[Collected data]
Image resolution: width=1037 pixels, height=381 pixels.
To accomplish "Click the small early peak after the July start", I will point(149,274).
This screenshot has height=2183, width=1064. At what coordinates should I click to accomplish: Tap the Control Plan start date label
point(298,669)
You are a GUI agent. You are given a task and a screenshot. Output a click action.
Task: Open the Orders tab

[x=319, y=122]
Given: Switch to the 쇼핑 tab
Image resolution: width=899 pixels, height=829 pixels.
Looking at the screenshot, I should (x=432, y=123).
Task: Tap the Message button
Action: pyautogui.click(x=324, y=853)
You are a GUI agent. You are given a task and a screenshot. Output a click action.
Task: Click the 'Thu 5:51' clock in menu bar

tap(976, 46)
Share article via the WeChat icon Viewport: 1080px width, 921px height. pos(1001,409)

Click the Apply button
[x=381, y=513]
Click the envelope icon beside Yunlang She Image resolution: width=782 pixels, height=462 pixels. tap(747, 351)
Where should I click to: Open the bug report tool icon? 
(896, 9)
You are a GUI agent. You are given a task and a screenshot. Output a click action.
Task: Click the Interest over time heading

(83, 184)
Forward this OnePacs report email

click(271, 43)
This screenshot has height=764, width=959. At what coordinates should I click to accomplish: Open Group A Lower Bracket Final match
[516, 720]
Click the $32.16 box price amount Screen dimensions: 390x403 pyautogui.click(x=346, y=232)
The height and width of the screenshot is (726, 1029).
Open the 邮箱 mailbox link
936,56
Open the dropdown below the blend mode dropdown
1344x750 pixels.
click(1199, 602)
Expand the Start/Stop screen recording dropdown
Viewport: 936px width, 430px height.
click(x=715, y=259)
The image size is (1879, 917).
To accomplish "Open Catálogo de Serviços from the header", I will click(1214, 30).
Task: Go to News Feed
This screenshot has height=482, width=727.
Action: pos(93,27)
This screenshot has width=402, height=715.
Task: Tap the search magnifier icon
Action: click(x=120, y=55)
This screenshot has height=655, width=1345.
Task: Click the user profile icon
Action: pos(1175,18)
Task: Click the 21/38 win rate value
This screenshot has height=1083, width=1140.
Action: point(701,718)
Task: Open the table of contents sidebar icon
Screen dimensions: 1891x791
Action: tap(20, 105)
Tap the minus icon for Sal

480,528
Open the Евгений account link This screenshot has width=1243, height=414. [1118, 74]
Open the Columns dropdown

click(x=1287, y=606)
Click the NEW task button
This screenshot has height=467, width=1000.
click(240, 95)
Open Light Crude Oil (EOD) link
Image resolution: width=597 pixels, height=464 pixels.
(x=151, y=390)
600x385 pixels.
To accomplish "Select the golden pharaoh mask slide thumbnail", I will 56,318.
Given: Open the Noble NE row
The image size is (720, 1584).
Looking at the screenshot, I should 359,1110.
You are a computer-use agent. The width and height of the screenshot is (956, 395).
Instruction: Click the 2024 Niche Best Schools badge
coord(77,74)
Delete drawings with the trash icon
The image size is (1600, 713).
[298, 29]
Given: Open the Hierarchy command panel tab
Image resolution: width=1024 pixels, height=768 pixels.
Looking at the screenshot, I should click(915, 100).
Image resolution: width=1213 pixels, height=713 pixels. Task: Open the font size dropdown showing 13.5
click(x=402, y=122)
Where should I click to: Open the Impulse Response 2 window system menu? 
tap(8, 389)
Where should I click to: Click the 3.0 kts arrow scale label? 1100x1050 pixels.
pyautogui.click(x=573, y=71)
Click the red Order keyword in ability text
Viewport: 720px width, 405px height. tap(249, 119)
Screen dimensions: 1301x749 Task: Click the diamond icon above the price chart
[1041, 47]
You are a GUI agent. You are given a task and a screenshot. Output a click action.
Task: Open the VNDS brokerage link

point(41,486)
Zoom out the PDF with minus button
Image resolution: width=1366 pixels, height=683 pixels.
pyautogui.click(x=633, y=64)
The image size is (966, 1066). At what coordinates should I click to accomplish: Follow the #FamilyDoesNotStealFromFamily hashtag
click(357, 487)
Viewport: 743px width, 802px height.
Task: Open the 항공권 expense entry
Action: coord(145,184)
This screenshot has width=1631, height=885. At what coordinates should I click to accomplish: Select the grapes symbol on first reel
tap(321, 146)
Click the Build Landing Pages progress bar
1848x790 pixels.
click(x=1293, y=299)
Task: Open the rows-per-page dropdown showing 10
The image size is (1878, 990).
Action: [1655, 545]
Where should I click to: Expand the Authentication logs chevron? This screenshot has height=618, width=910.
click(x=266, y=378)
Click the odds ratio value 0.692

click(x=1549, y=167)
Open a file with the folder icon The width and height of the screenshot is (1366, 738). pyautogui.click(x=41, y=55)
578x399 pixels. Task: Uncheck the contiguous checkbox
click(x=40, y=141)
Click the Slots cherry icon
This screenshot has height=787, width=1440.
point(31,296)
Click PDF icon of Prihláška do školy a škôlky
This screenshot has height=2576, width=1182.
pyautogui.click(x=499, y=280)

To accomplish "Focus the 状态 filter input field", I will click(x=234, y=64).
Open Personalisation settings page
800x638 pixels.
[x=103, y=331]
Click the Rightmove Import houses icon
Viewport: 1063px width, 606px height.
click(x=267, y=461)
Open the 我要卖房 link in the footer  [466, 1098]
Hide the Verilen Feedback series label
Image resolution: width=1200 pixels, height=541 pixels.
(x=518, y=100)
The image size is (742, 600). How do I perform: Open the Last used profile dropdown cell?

§ EXERCISE DESCRIPTION
An exact copy of every line above, start to finish, is required.

§ RESPONSE AREA
Image resolution: width=1037 pixels, height=381 pixels.
To accomplish "Click the small early peak after the July start", I will point(149,274).
This screenshot has height=2183, width=1064. At what coordinates should I click to accomplish: Tap the Control Plan start date label
point(298,669)
You are a GUI agent. You are given a task and a screenshot. Output a click action.
Task: Open the Orders tab

[x=319, y=122]
Given: Switch to the 쇼핑 tab
Image resolution: width=899 pixels, height=829 pixels.
Looking at the screenshot, I should (x=432, y=123).
Task: Tap the Message button
Action: pyautogui.click(x=324, y=853)
You are a GUI agent. You are given a task and a screenshot. Output a click action.
Task: Click the 'Thu 5:51' clock in menu bar

tap(976, 46)
Share article via the WeChat icon Viewport: 1080px width, 921px height. pos(1001,409)

Click the Apply button
[x=381, y=513]
Click the envelope icon beside Yunlang She Image resolution: width=782 pixels, height=462 pixels. tap(747, 351)
Where should I click to: Open the bug report tool icon? 
(896, 9)
You are a GUI agent. You are given a task and a screenshot. Output a click action.
Task: Click the Interest over time heading

(83, 184)
Forward this OnePacs report email

click(271, 43)
This screenshot has height=764, width=959. At what coordinates should I click to accomplish: Open Group A Lower Bracket Final match
[516, 720]
Click the $32.16 box price amount Screen dimensions: 390x403 pyautogui.click(x=346, y=232)
The height and width of the screenshot is (726, 1029).
Open the 邮箱 mailbox link
936,56
Open the dropdown below the blend mode dropdown
1344x750 pixels.
click(1199, 602)
Expand the Start/Stop screen recording dropdown
Viewport: 936px width, 430px height.
click(x=715, y=259)
The image size is (1879, 917).
To accomplish "Open Catálogo de Serviços from the header", I will click(1214, 30).
Task: Go to News Feed
This screenshot has height=482, width=727.
Action: pos(93,27)
This screenshot has width=402, height=715.
Task: Tap the search magnifier icon
Action: click(x=120, y=55)
This screenshot has height=655, width=1345.
Task: Click the user profile icon
Action: pos(1175,18)
Task: Click the 21/38 win rate value
This screenshot has height=1083, width=1140.
Action: point(701,718)
Task: Open the table of contents sidebar icon
Screen dimensions: 1891x791
Action: tap(20, 105)
Tap the minus icon for Sal

480,528
Open the Евгений account link This screenshot has width=1243, height=414. [1118, 74]
Open the Columns dropdown

click(x=1287, y=606)
Click the NEW task button
This screenshot has height=467, width=1000.
click(240, 95)
Open Light Crude Oil (EOD) link
Image resolution: width=597 pixels, height=464 pixels.
(x=151, y=390)
600x385 pixels.
To accomplish "Select the golden pharaoh mask slide thumbnail", I will 56,318.
Given: Open the Noble NE row
The image size is (720, 1584).
Looking at the screenshot, I should 359,1110.
You are a computer-use agent. The width and height of the screenshot is (956, 395).
Instruction: Click the 2024 Niche Best Schools badge
coord(77,74)
Delete drawings with the trash icon
The image size is (1600, 713).
[298, 29]
Given: Open the Hierarchy command panel tab
Image resolution: width=1024 pixels, height=768 pixels.
Looking at the screenshot, I should click(915, 100).
Image resolution: width=1213 pixels, height=713 pixels. Task: Open the font size dropdown showing 13.5
click(x=402, y=122)
Where should I click to: Open the Impulse Response 2 window system menu? 
tap(8, 389)
Where should I click to: Click the 3.0 kts arrow scale label? 1100x1050 pixels.
pyautogui.click(x=573, y=71)
Click the red Order keyword in ability text
Viewport: 720px width, 405px height. tap(249, 119)
Screen dimensions: 1301x749 Task: Click the diamond icon above the price chart
[1041, 47]
You are a GUI agent. You are given a task and a screenshot. Output a click action.
Task: Open the VNDS brokerage link

point(41,486)
Zoom out the PDF with minus button
Image resolution: width=1366 pixels, height=683 pixels.
pyautogui.click(x=633, y=64)
The image size is (966, 1066). At what coordinates should I click to accomplish: Follow the #FamilyDoesNotStealFromFamily hashtag
click(357, 487)
Viewport: 743px width, 802px height.
Task: Open the 항공권 expense entry
Action: coord(145,184)
This screenshot has width=1631, height=885. At what coordinates should I click to accomplish: Select the grapes symbol on first reel
tap(321, 146)
Click the Build Landing Pages progress bar
1848x790 pixels.
click(x=1293, y=299)
Task: Open the rows-per-page dropdown showing 10
The image size is (1878, 990).
Action: [1655, 545]
Where should I click to: Expand the Authentication logs chevron? This screenshot has height=618, width=910.
click(x=266, y=378)
Click the odds ratio value 0.692

click(x=1549, y=167)
Open a file with the folder icon The width and height of the screenshot is (1366, 738). pyautogui.click(x=41, y=55)
578x399 pixels. Task: Uncheck the contiguous checkbox
click(x=40, y=141)
Click the Slots cherry icon
This screenshot has height=787, width=1440.
point(31,296)
Click PDF icon of Prihláška do školy a škôlky
This screenshot has height=2576, width=1182.
pyautogui.click(x=499, y=280)

To accomplish "Focus the 状态 filter input field", I will click(x=234, y=64).
Open Personalisation settings page
800x638 pixels.
[x=103, y=331]
Click the Rightmove Import houses icon
Viewport: 1063px width, 606px height.
click(x=267, y=461)
Open the 我要卖房 link in the footer  [466, 1098]
Hide the Verilen Feedback series label
Image resolution: width=1200 pixels, height=541 pixels.
(x=518, y=100)
The image size is (742, 600). How do I perform: Open the Last used profile dropdown cell?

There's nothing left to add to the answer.